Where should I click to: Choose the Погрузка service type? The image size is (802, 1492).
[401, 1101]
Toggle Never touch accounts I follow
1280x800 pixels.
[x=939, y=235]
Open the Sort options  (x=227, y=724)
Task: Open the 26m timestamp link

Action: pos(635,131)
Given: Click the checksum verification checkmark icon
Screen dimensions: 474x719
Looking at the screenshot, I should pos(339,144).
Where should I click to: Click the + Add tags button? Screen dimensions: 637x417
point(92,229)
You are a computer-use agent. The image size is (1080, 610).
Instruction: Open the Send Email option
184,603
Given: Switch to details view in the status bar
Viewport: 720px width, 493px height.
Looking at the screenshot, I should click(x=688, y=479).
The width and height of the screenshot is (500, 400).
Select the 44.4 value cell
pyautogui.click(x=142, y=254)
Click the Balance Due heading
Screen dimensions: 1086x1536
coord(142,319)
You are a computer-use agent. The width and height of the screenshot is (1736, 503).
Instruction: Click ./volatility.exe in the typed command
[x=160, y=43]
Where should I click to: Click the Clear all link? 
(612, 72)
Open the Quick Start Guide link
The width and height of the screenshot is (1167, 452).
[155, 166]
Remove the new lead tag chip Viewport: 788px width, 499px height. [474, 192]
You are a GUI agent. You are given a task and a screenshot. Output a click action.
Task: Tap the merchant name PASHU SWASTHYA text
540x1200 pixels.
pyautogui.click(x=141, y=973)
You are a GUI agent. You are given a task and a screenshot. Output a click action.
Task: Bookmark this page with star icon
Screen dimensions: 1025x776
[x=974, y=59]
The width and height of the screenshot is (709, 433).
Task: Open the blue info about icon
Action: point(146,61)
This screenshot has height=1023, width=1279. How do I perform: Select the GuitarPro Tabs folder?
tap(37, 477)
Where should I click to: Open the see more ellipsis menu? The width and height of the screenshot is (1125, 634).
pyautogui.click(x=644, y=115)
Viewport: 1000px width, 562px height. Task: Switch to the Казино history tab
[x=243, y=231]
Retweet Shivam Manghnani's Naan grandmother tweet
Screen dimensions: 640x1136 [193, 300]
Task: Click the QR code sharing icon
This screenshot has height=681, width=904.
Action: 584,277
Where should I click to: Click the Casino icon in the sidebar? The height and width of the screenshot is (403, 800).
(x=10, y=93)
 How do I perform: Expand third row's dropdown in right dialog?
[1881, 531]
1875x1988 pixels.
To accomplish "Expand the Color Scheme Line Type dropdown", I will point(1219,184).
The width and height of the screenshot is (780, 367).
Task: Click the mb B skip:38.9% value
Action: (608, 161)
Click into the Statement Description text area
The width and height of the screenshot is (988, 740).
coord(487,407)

· · · ·

■ **Problem**: Please work out how many lines in the listing above contain the string "computer", and answer with that number only.

■ **Written solution**: 2